1 9 7 5 – Current (Canada)
60 minute episodes
In an attempt to mirror the huge success of the US series 60 Minutes, the Canadian Broadcasting Corporation (CBC) inaugurated its weekly current affairs show, The Fifth Estate (styled “the fifth estate”), in September 1975 (the “fifth estate” referred to the role of electronic broadcasting in society following the “four estates” of the clergy, nobility, the legislature, and print journalism).
At the outset, the series’ stated format and mandate was to be a weekly hour of “innovative and inquisitive personal journalism”. As such, the show adapted the American style of segmenting individual stories, introduced and narrated, and – from time to time – produced by one of the hosts.
Dubbed a magazine-type show, The Fifth Estate typically had three such segments per show. Although based on American forms of public affairs shows, The Fifth Estate maintained a distinct link with Canada’s tradition of documentary filmmaking, with subject matters serving to educate Canadians about their own nation, its distinctive geography, cultures, languages, and social problems.

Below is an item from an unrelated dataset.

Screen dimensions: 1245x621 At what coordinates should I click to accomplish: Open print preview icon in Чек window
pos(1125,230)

The Fifth Estate also saw its role as a watchdog of government and public policy, and the hosts were usually drawn from the ranks of Canada’s metropolitan daily newspapers. Similarly, hosts like Hana Gartner used the series as a stepping-stone to prestigious anchor positions with the network’s flagship newscast, The National.
From time to time, The Fifth Estate‘s aggressive and topical stance raised the ire of individuals in question.

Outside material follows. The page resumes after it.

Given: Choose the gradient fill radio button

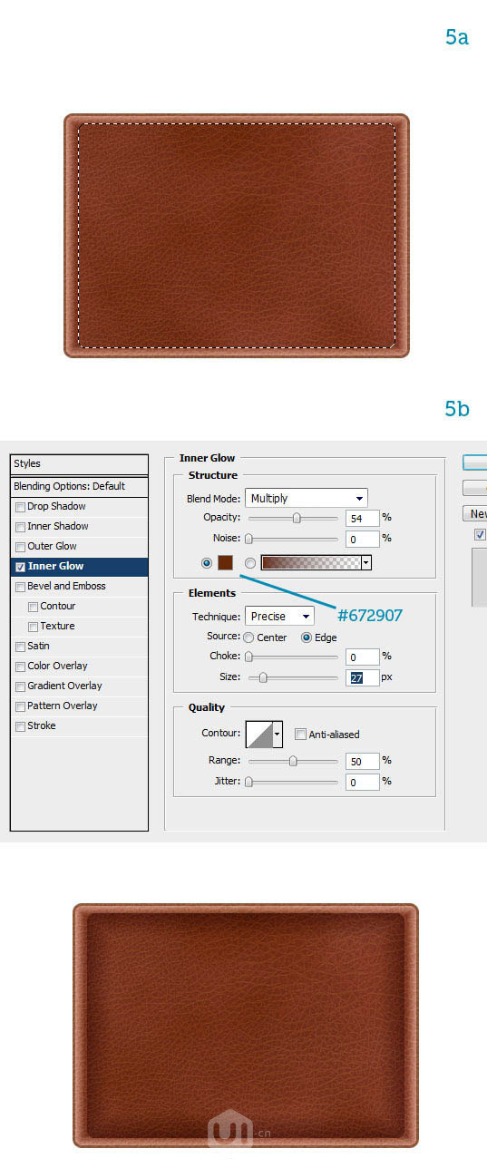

In September 1993, for example, the show made front-page news when an entrepreneur unsuccessfully petitioned a Canadian court to place an injunction banning the broadcast of the primetime show.
At the international level, The Fifth Estate’s documentary segment “To Sell a War,” originally broadcast in December 1992, received widespread attention and acclaim for its detailing, in no uncertain terms, the Citizen’s for a Free Kuwait misinformation campaign in the months leading up to the Gulf War.
In 1993 “To Sell a War” was awarded the International Emmy for Best Documentary, one of the dozens of awards won by the show and its journalists.
In the same decade, other notable stories included coverage of the life of Ty Conn, a criminal who was first profiled on the show in 1994, when his life served as a case study in a story about the consequences of child abuse.
After that story aired, Fifth Estate journalist Linden Maclntyre and producer Theresa Burke maintained a friendly relationship with Conn, and soon after he escaped from the maximum security Kingston Penitentiary in 1999, he called them.
While on the telephone with Burke, 32-year-old Conn fatally shot himself. The events became the subject of another story on The Fifth Estate, and MacIntyre and Burke co-authored a book about Conn’s life and death – Who Killed Ty Conn?
MacIntyre also arranged for Conn’s funeral and gave a eulogy at the service.